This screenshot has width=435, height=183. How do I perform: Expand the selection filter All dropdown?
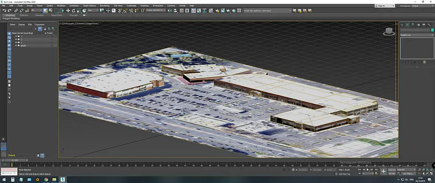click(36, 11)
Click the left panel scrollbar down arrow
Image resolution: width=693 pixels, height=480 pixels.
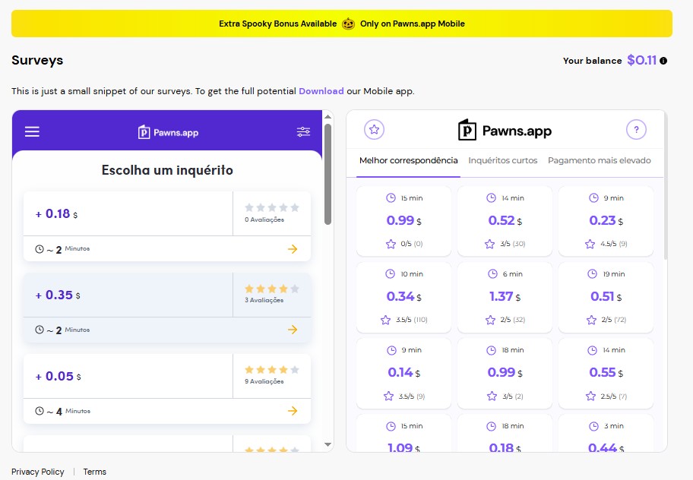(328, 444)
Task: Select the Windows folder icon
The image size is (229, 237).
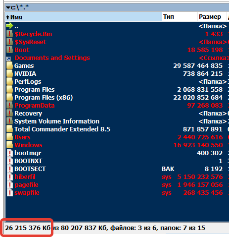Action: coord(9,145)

--

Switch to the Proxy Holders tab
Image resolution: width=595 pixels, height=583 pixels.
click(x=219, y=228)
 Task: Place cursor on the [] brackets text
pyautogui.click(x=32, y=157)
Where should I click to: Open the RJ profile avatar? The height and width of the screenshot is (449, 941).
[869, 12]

==

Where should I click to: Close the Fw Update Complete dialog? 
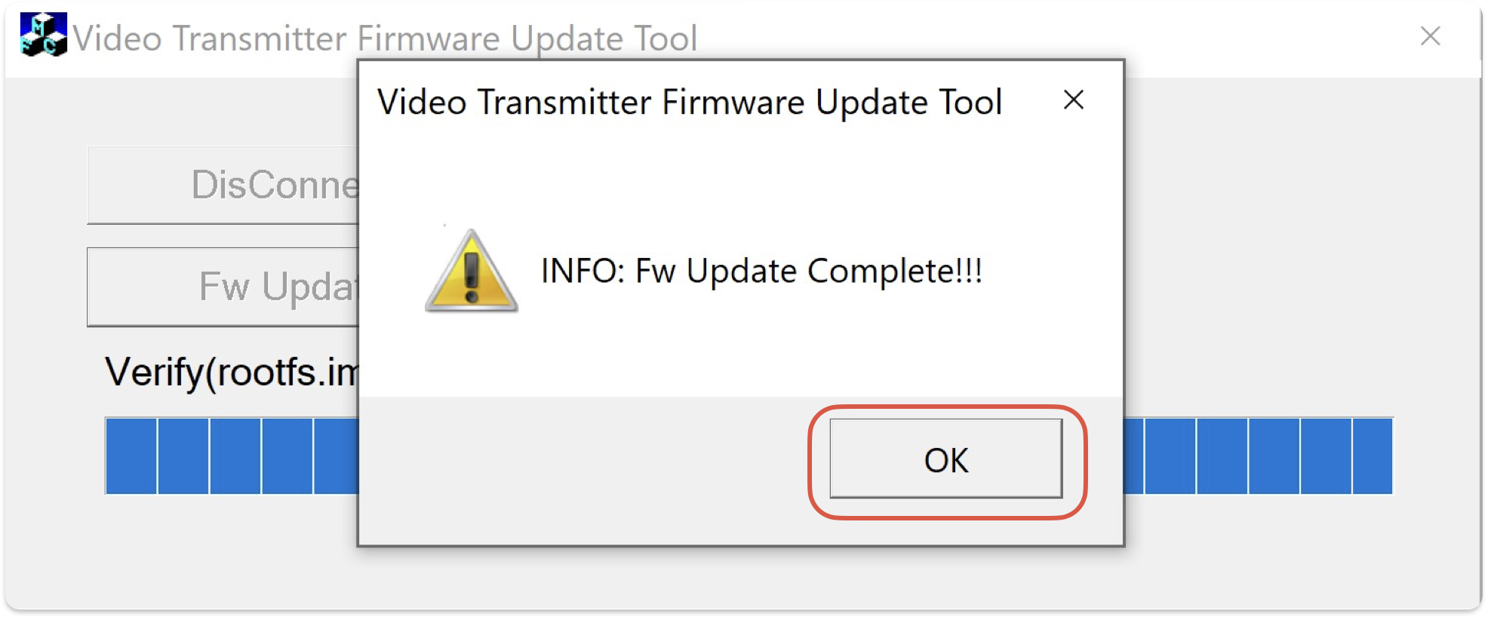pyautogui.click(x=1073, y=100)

Brief
List every line of the records that contains the word "should", copying each such line in full.

Written solution
Where should I click to: Open the RJ profile avatar? The height and width of the screenshot is (449, 941).
Where should I click to: Close the Fw Update Complete dialog? 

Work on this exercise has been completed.